The urine the second day of the experiment was clear, but the bottom of the bason was covered with red globules, undissolved.

On the fifth day, the urine poured off was tinged of a bright red colour, similar to the water taken from the other coagulum; and after standing some hours a white sediment was deposited.

On the thirteenth day it was looser in texture, and more dissolved than the coagulum in the water. It continued to tinge the urine of a bright red colour, and what was poured off deposited a white sediment in greater quantity. On the [7]eighteenth, the coagulum was nearly dissolved; so that the coagulum immersed in the urine dissolved two days sooner than that in the water.
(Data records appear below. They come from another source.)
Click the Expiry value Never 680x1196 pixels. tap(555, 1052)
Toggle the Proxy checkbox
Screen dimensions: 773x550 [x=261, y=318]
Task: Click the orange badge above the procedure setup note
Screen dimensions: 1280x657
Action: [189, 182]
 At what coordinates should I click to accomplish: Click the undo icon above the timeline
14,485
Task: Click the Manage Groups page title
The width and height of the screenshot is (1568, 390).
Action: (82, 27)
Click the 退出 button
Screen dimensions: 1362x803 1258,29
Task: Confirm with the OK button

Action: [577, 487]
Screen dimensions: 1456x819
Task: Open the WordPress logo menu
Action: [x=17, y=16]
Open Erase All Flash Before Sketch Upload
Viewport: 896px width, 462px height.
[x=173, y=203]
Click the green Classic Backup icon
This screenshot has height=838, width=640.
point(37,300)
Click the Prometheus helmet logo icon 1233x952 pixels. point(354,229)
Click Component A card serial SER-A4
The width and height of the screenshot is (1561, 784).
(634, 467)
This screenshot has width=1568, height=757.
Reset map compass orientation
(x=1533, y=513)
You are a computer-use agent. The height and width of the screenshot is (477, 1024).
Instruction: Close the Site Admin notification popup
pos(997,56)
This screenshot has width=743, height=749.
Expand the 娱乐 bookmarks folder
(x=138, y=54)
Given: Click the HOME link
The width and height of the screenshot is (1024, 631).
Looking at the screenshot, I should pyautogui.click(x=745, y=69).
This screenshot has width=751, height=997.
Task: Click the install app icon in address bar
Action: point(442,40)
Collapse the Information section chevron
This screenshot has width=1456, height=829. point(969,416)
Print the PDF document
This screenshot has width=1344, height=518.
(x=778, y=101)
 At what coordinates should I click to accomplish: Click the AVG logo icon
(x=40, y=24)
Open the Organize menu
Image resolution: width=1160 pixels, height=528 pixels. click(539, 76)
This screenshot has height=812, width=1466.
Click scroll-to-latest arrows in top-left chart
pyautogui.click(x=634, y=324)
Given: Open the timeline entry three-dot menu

From this experiment we find, that it was the urine incorporated with the coagulum in Experiment II. that prevented the red globules from dissolving, and preserved the coagulum for so long a time, since these effects were not produced by urine while simply surrounding the coagulum.

If we compare Experiment II. with the result of the case, they agree so entirely, that it leaves no doubt of the process carried on in the bladder being similar to that which took place out of the body. The patient was unable to make water for twenty-four days, although the passages readily admitted, during the whole of that time, an uncommonly large instrument, which could not have been the case had there been any obstruction in them; for six days more he voided it with difficulty, but afterwards made water very well.

The coagulum out of the body was reduced in twenty-five days to the size of a cherry, and in four days more it was completely dissolved.

The patient's urine became darker, from the red globules mixing with it, in nine days. In the experiment this took place in five days.

The white sediment was first observed, in both instances, about the twelfth day; it continued to be deposited till the patient got well, and to the end of the experiment.

That the blood is capable of uniting with a quantity of urine equal to itself, so as to form a firm coagulum; that the red globules do not dissolve in a coagulum so formed; that an admixture of urine prevents the blood from becoming putrid; [8]and that the coagulating lymph breaks down into parts almost resembling a soft powder, are facts which I believe to be new; —they may, however, have been before ascertained, although I have not been acquainted with them.

They are certainly not generally known, and one object of the present paper is to communicate them to others.

These facts, considered abstractedly, may not appear of much importance; but when compared with what takes place in the living body, and found to agree with the process the blood undergoes in the urinary bladder, they become of no small value, since they enable us to account for the symptoms that occur in that disease, and lead to the most simple and effectual mode of relieving them.